> _Exercise instructions_
Reproduce the entries verbatim, starting with the line that contains "Task: Collapse the Advanced Settings section" and continuing through the end of the entries, with both ends included. Omit the pictures from your answer.

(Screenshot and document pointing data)
▬▬▬▬▬▬▬▬▬▬
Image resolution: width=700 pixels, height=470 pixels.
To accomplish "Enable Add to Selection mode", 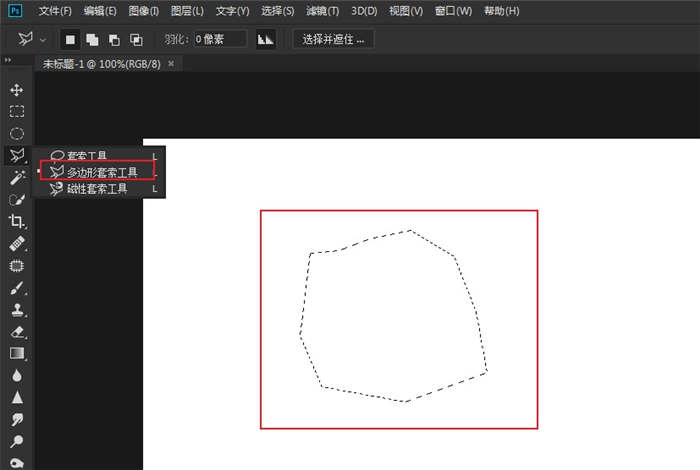I will [x=93, y=40].
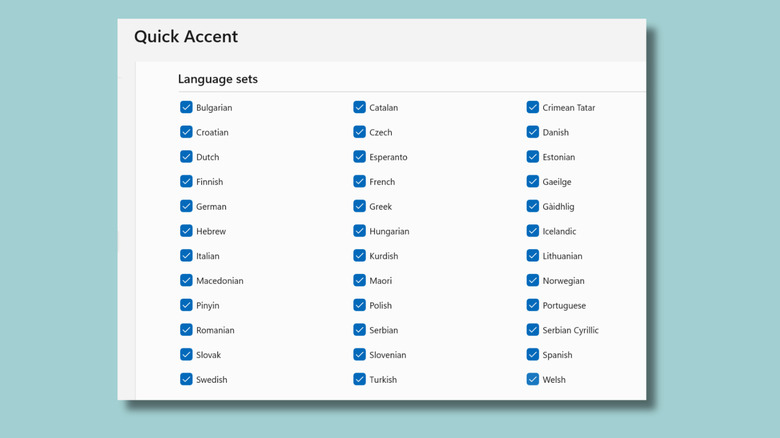The width and height of the screenshot is (780, 438).
Task: Uncheck the Bulgarian language checkbox
Action: point(186,107)
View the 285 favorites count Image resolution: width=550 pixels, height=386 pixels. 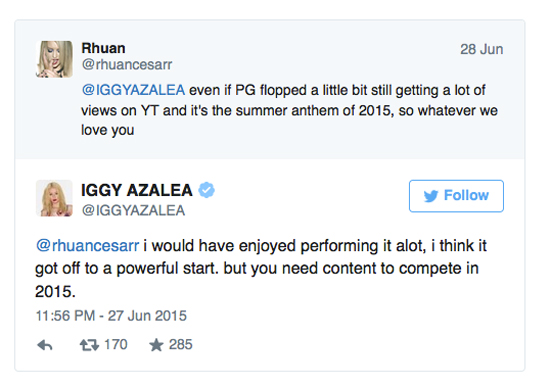[181, 345]
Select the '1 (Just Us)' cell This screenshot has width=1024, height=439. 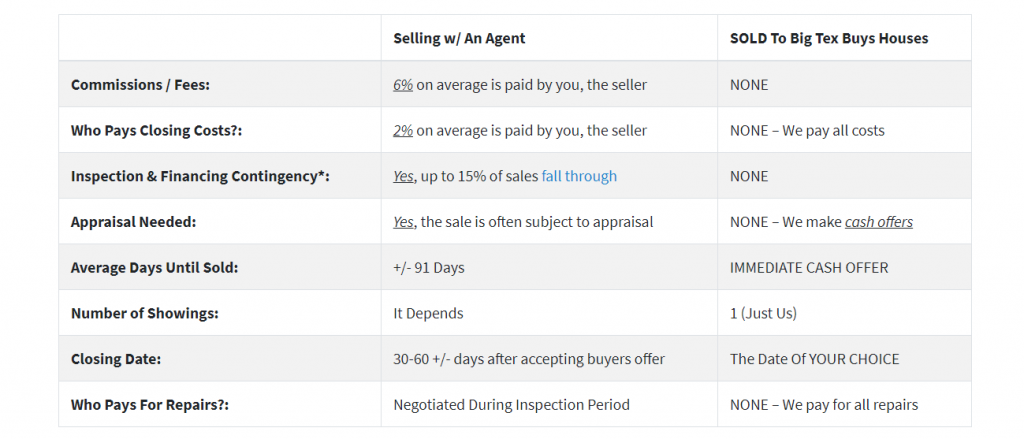point(763,314)
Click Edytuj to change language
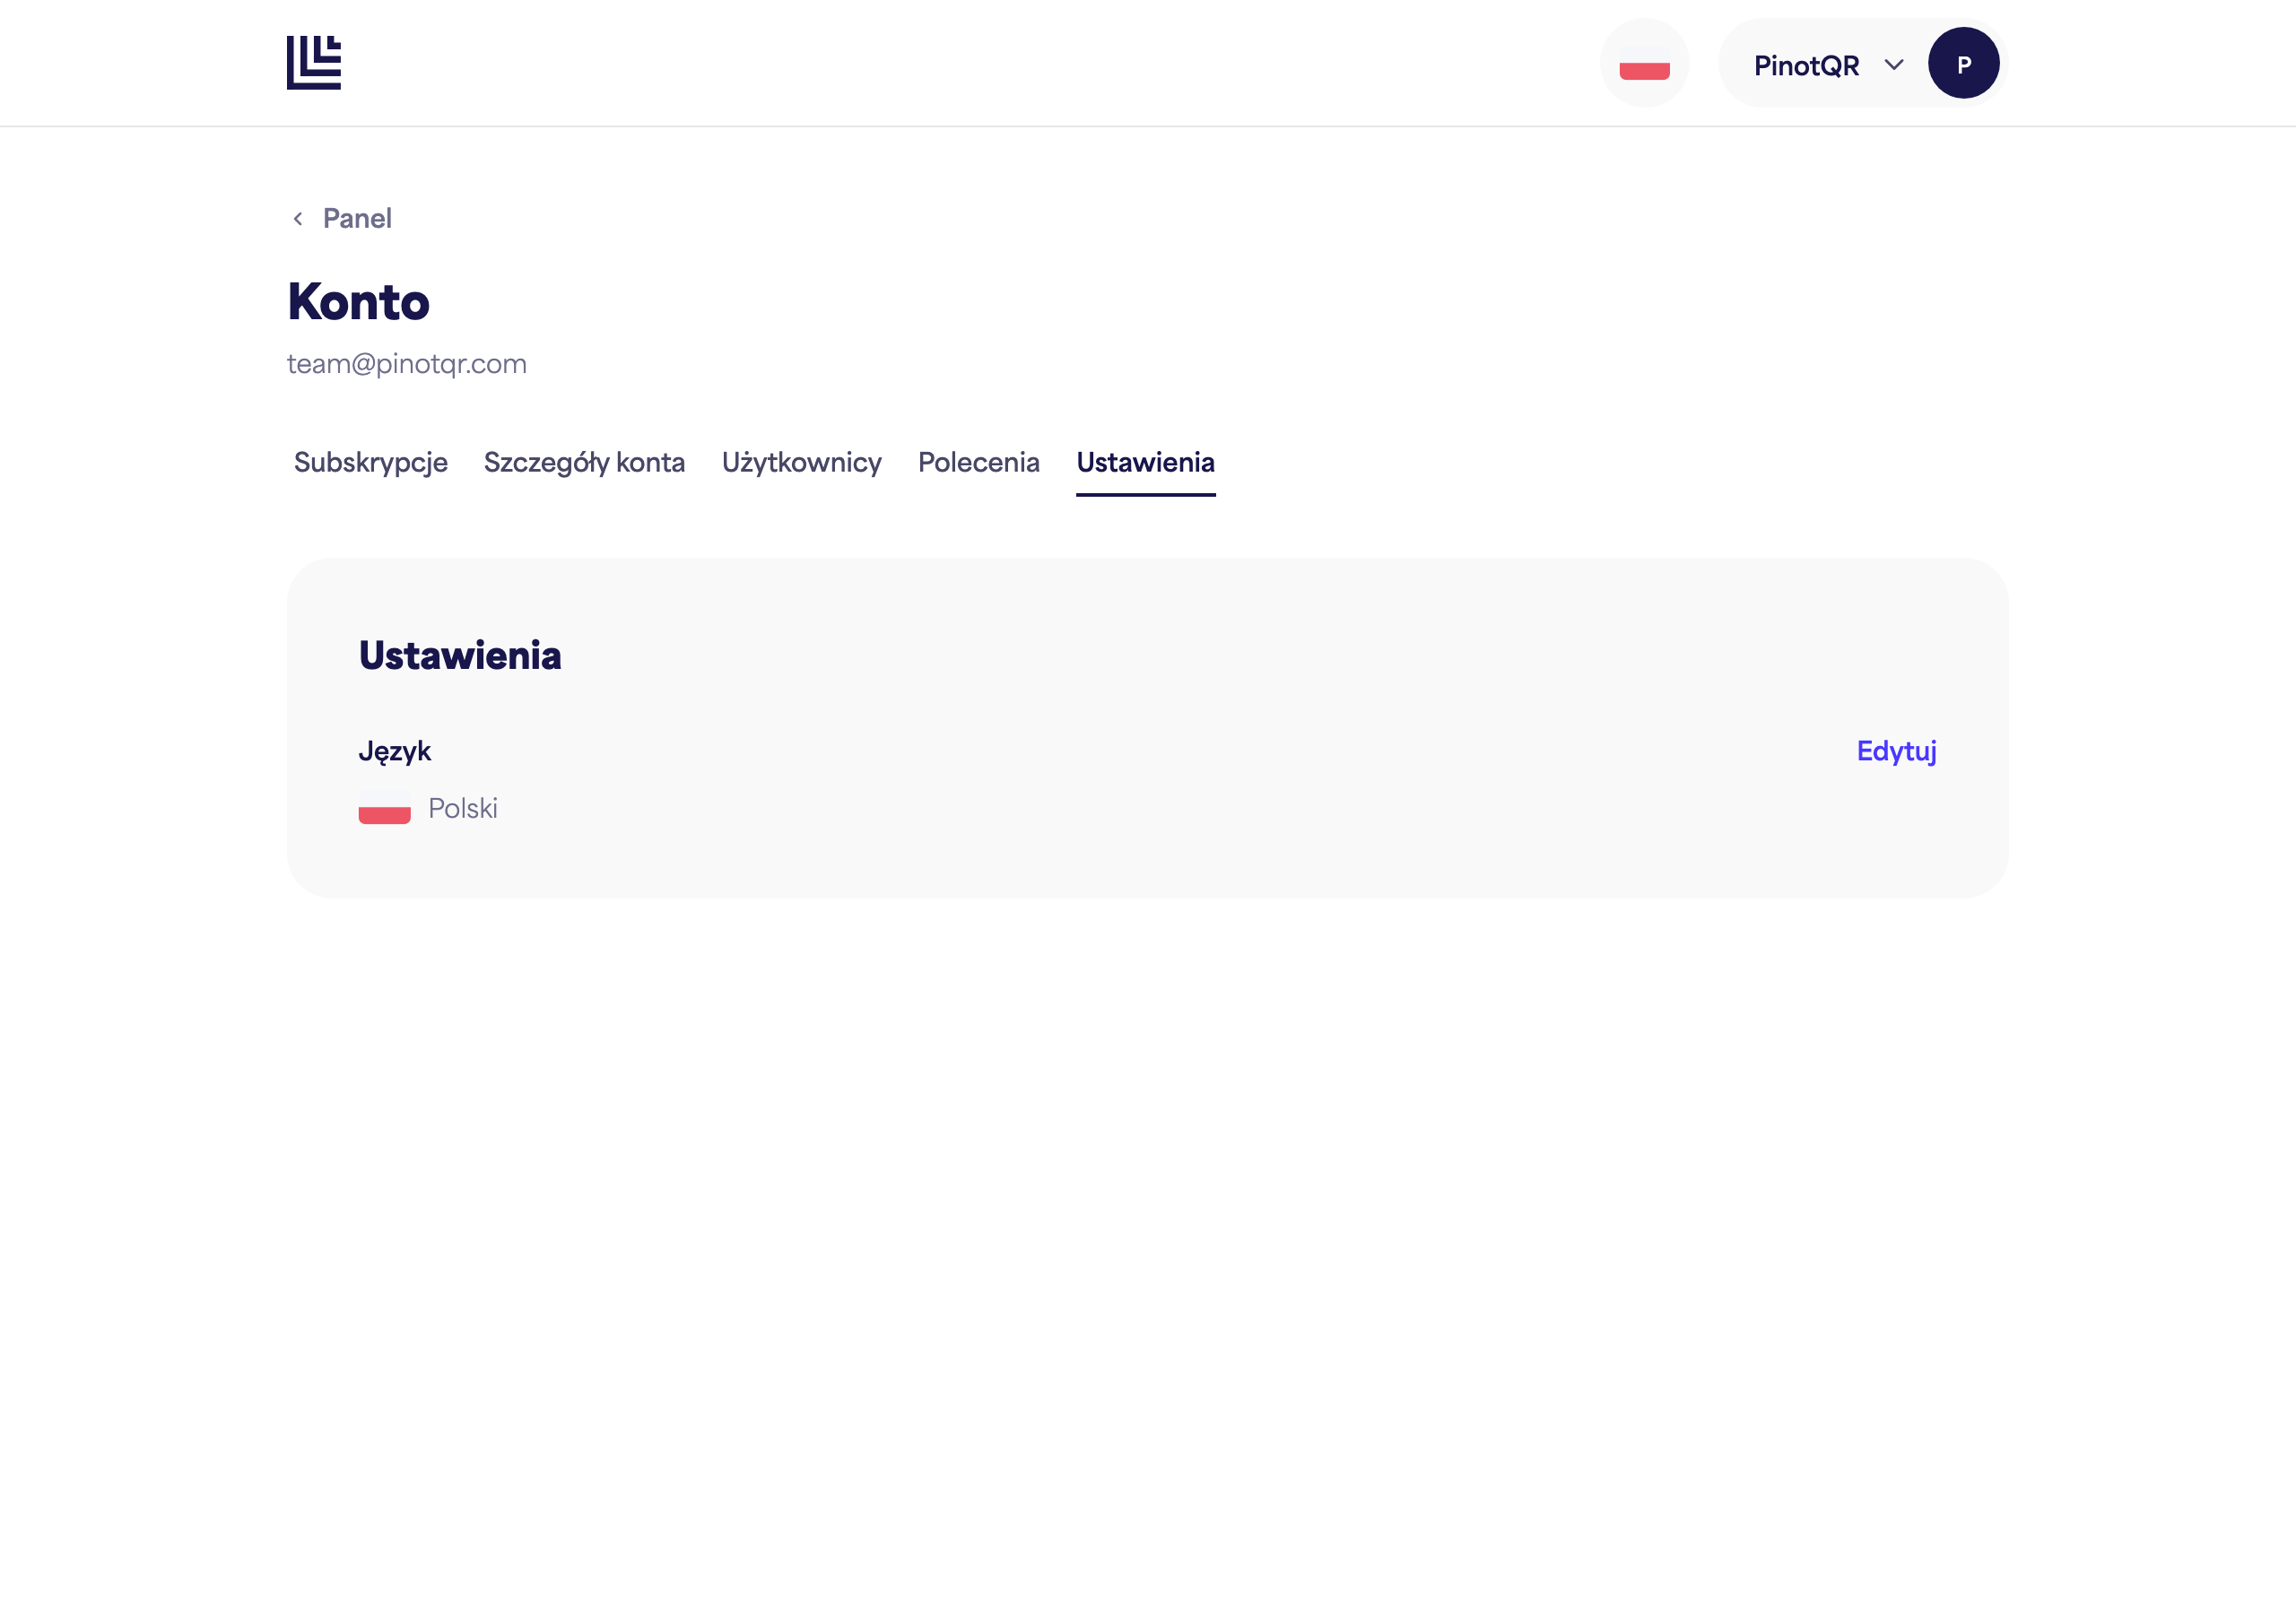Image resolution: width=2296 pixels, height=1614 pixels. coord(1896,750)
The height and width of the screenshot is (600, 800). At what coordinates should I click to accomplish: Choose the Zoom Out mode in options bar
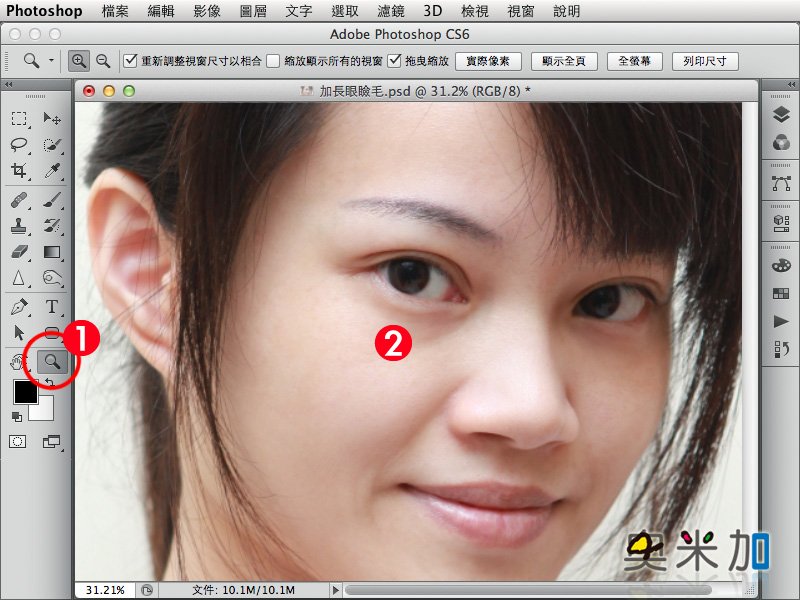coord(103,61)
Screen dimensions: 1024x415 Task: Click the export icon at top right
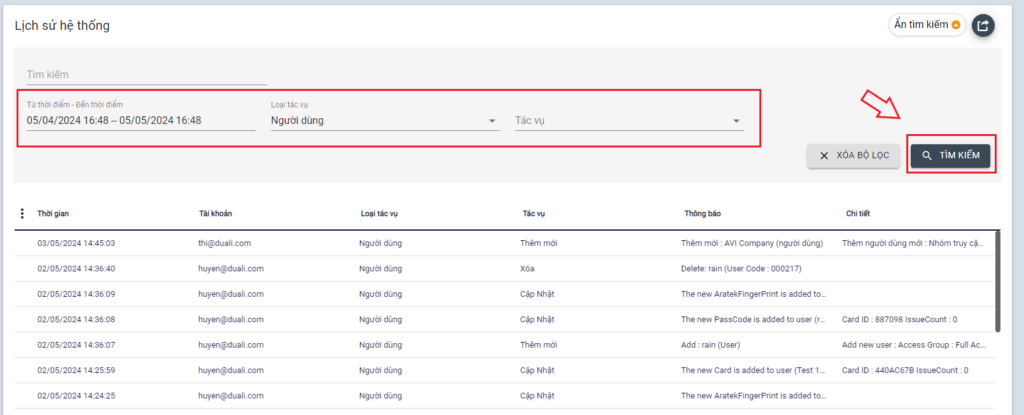[984, 25]
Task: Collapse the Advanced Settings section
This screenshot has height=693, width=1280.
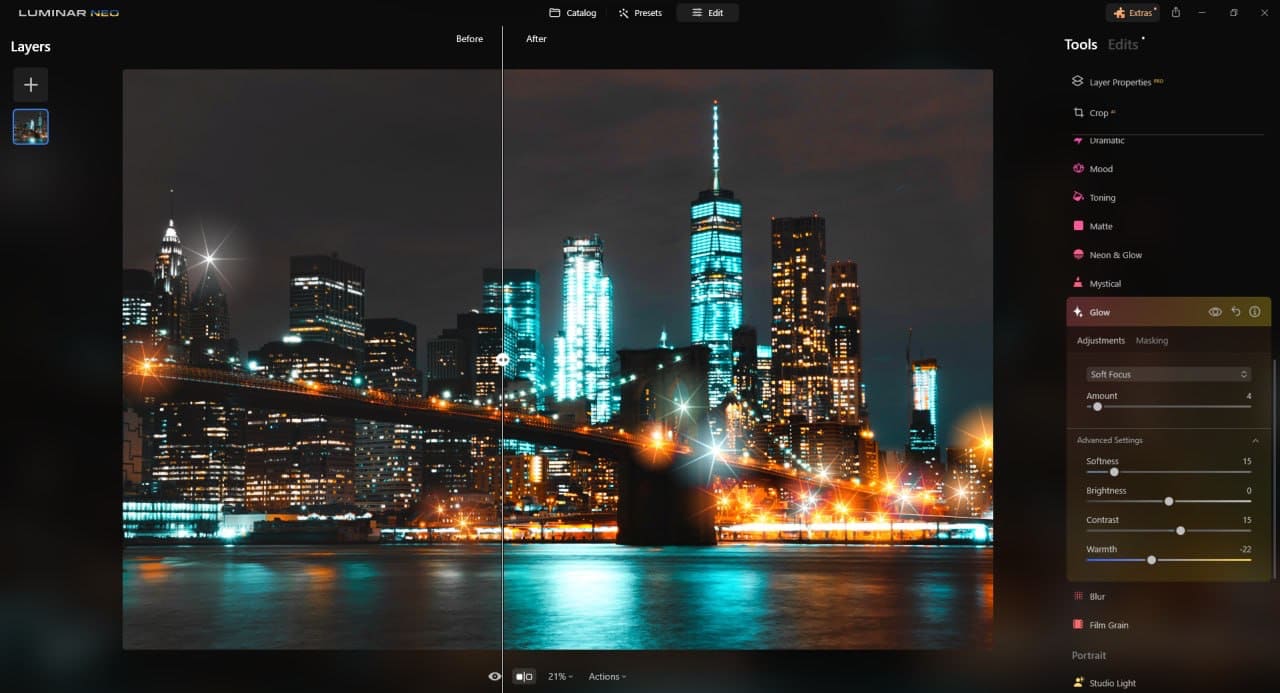Action: [x=1256, y=440]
▬▬▬▬▬▬▬▬▬▬
> _Written solution_
Task: Collapse the Advanced Settings section
This screenshot has height=693, width=1280.
Action: [x=1256, y=440]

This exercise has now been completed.